4 p.m. - 6 p.m.
The system of indenture became a useful substitute for the slavery that was officially abolished by the British in 1838, and by the French in 1848. In this presentation I would like to implicitly compare the Anglophone Sea of Poppies, the first book in Amitav Ghosh’s recently completed “Ibis trilogy,” to the francophone Bénarés, by Mauritian novelist Barlen Pyamootoo. In the process I will describe the parallactic view of the kala pani (the “black water”) upon which the texts in question serve as companion doorways. Ghosh sets his novel in 1838 India, with all eyes facing the challenge of the voyage to Mauritius. Pyamootoo sets his in the late twentieth century, focusing on the descendants of the sorts of journey that Ghosh’s characters are about to make. If Ghosh’s characters cannot foresee their future, Pyamootoo’s are even less capable of retrieving their past.
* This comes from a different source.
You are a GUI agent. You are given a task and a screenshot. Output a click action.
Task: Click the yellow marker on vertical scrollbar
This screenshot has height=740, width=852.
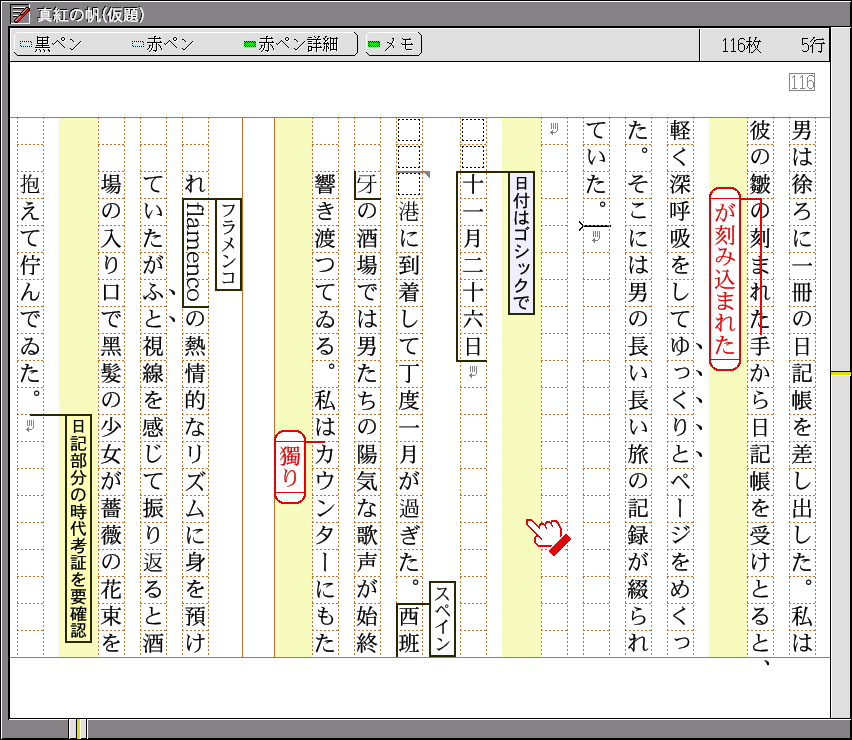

What do such imaginations tell us about the Indian Ocean world, and how Mauritius and environs continue to play their parts as intermediaries between India and Africa and the worlds of commerce that connect the Atlantic to the Arabian Sea and beyond?
John C. Hawley is Professor of English and former chair of the department at Santa Clara University in northern California. He is currently a Fulbright Fellow at Humboldt University in Berlin. He is the author of a book on Amitav Ghosh and is currently co-editing a collection of essays on teaching methodologies for Ghosh. He is also editor of 14 books, including India in Africa, Africa in India: Indian Ocean Cosmopolitanisms, and has written many articles on African and South Asian literatures, among others.